Le constructeur se fait fort d’aider les chargeurs à remporter les subventions promises dans les appels à projet de l’Etat en les accompagnant avec le camion le plus performant permettant d’économiser le plus de CO2. L’an dernier quatre grands constructeurs ont trusté les trois quarts des fonds mobilisés par l’appel à projet de l’Etat.

Nous vous accompagnons, mais nous ne pourrons pas accompagner par l’impôt tous les poids lourds électriques 

« Nous avons fait un travail d’amorçage puissant au niveau de l’Etat qui va vous permettre, au moment où vous allez dialoguer entre chargeurs, transporteurs et constructeurs d’amorcer les commandes », confirme Xavier-Yves Valère. Mais d’emblée, le représentant de l’Etat précise son message en forme de mise en garde : « Nous vous accompagnons, mais nous ne pourrons pas accompagner par l’impôt tous les poids lourds électriques ».

Infrastructures et nouveaux services

Le CTO, Frederik Zohm ne s’est pourtant pas privé de lancer un appel du pied au gouvernement pour qu’il prenne sa part dans le développement d’infrastructures de recharge. Le groupe Man Truck & Bus a d’ailleurs commencé à prendre sa part dans cette vaste tâche, en créant en 2022 une JV avec les constructeurs Volvo Trucks et Daimler dédiée au développement d’un réseau européen de charge haute performance.

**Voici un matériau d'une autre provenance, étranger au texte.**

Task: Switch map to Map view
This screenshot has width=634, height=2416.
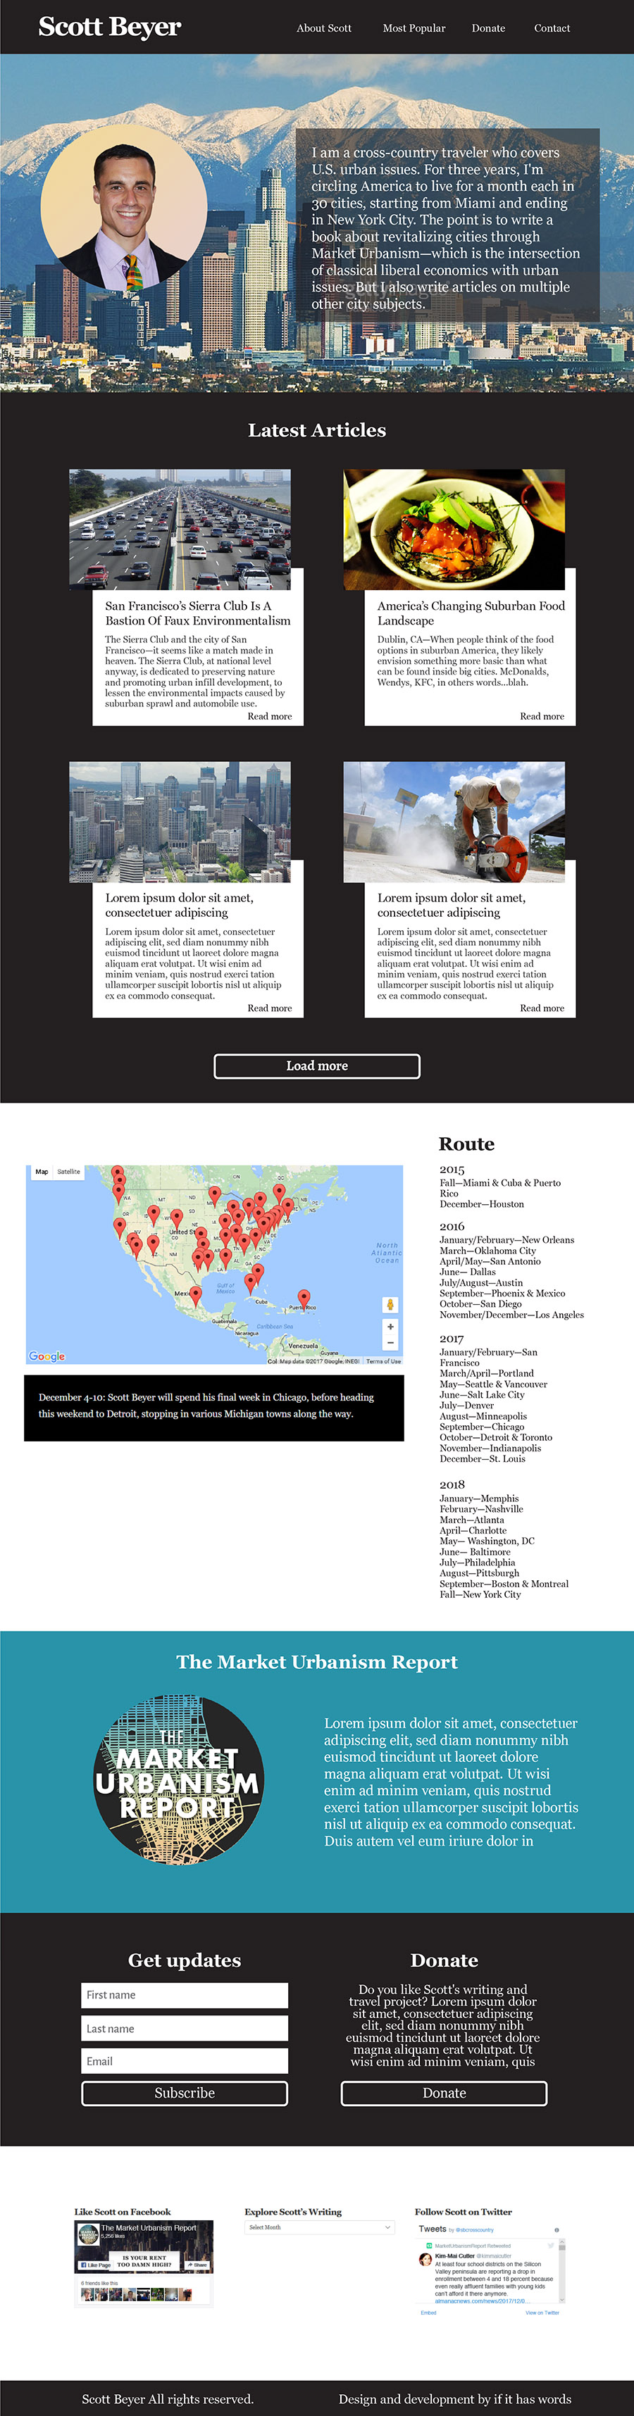Action: 41,1171
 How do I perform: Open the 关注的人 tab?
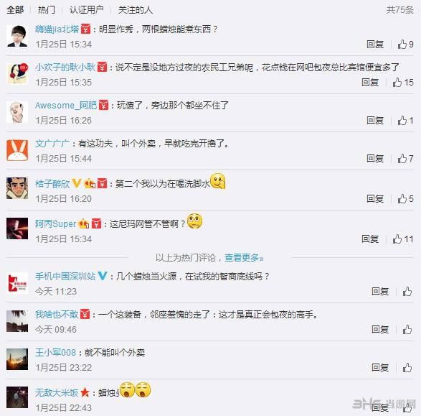point(136,10)
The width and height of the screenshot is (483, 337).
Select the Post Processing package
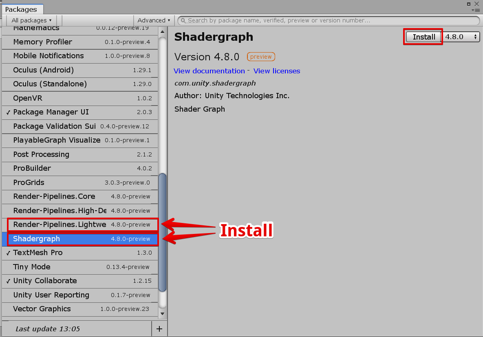click(x=61, y=154)
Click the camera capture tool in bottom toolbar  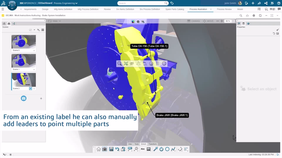[105, 149]
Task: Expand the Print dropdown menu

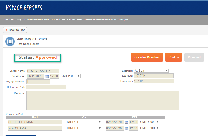Action: 173,57
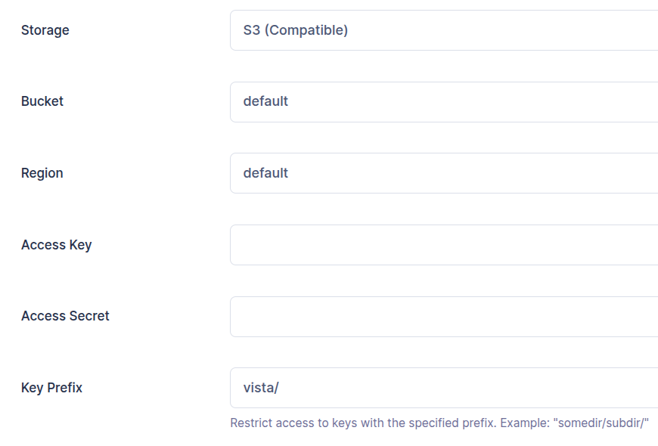This screenshot has height=446, width=658.
Task: Select the 'Restrict access to keys' help text
Action: (439, 423)
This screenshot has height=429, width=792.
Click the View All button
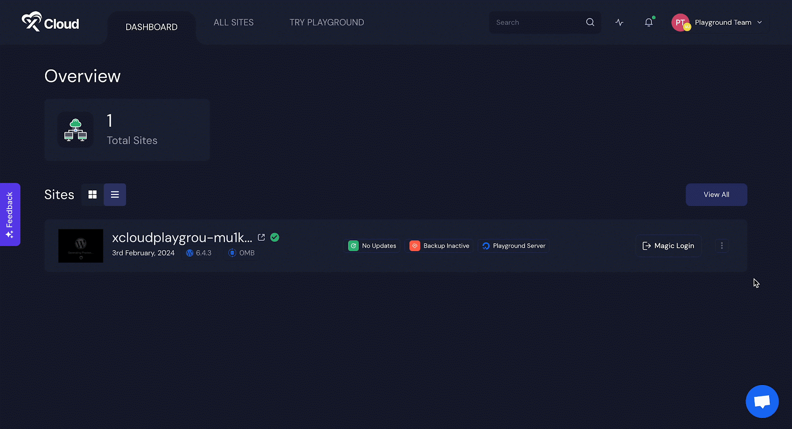click(x=716, y=195)
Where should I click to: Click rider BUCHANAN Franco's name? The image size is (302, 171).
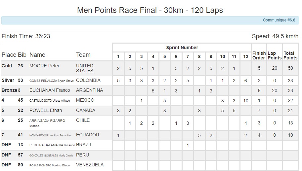(49, 90)
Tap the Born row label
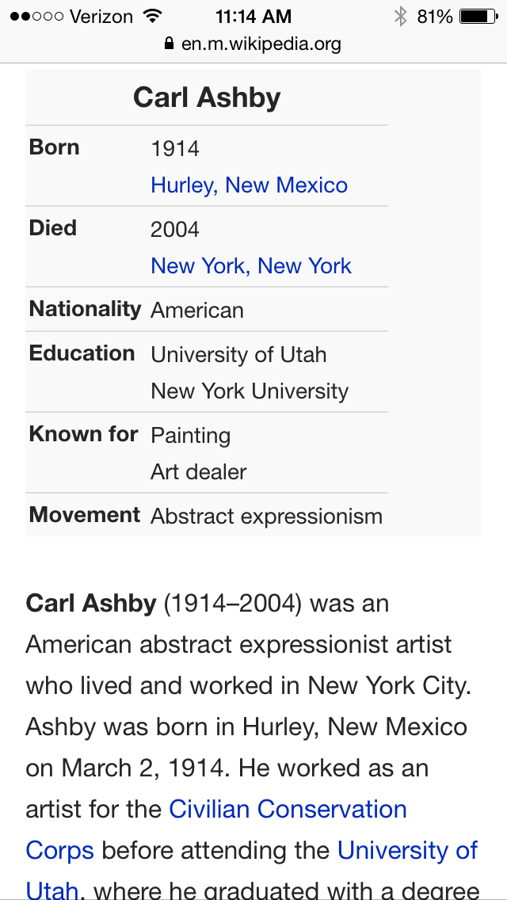This screenshot has width=507, height=900. [55, 147]
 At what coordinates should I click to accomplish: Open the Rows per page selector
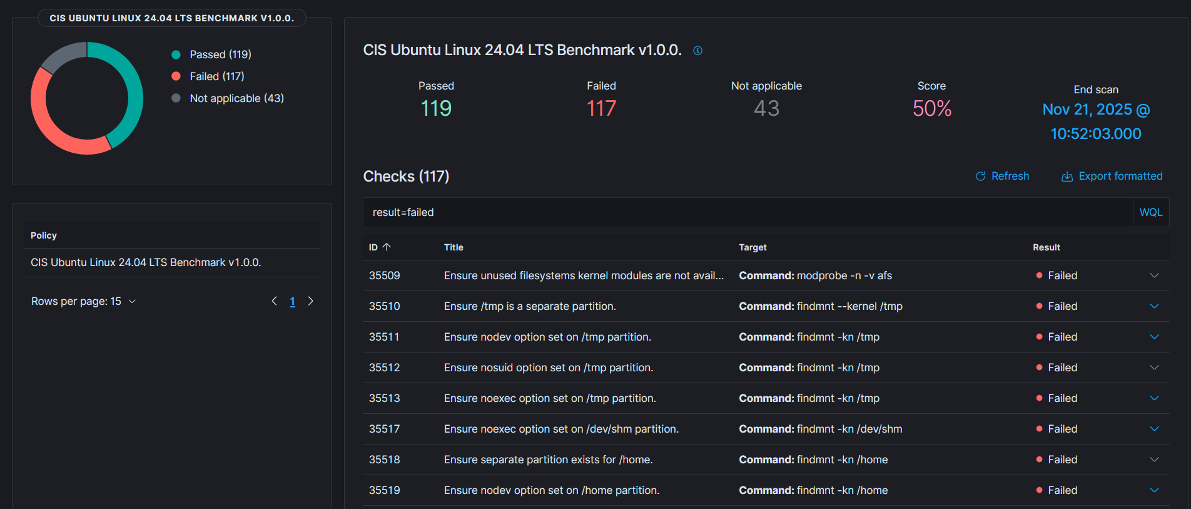(84, 301)
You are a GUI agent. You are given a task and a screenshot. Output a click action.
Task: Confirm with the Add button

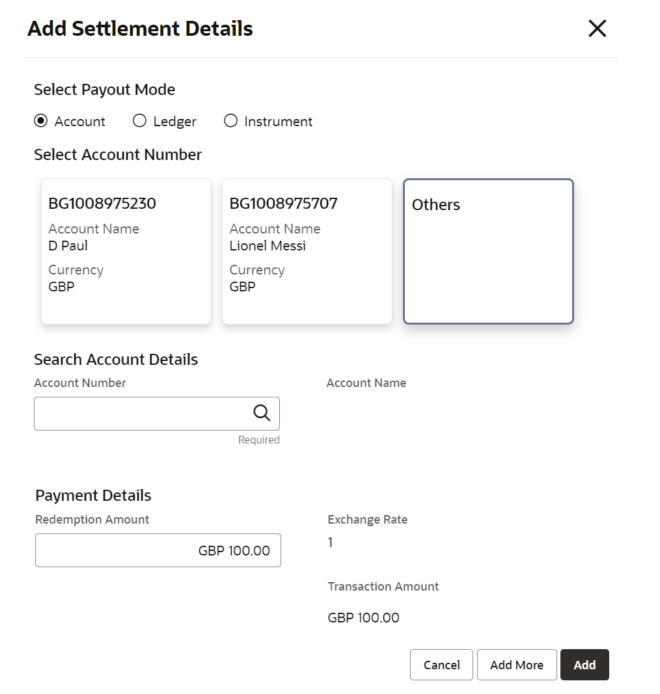[x=584, y=665]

Le développement du camion électrique implique pour le constructeur une évolution de son propre business modèle. « Ce type de véhicule doit être accompagné de toute une série de services », confirme Jean-Yves Kerbrat, qui cite notamment des extensions de garantie, des contrats d’entretien, et des services digitaux. Parmi ces services on peut compter l’exploitation de données d’utilisation pour la maintenance proactive, une fonction e-manager pour monitorer l’usage du véhicule et une fonction smart route pour intégrer la localisation des stations de recharge dans la définition du plan de transport. « La suite consiste à le faire avec du financement et de la location », ouvre le DG France.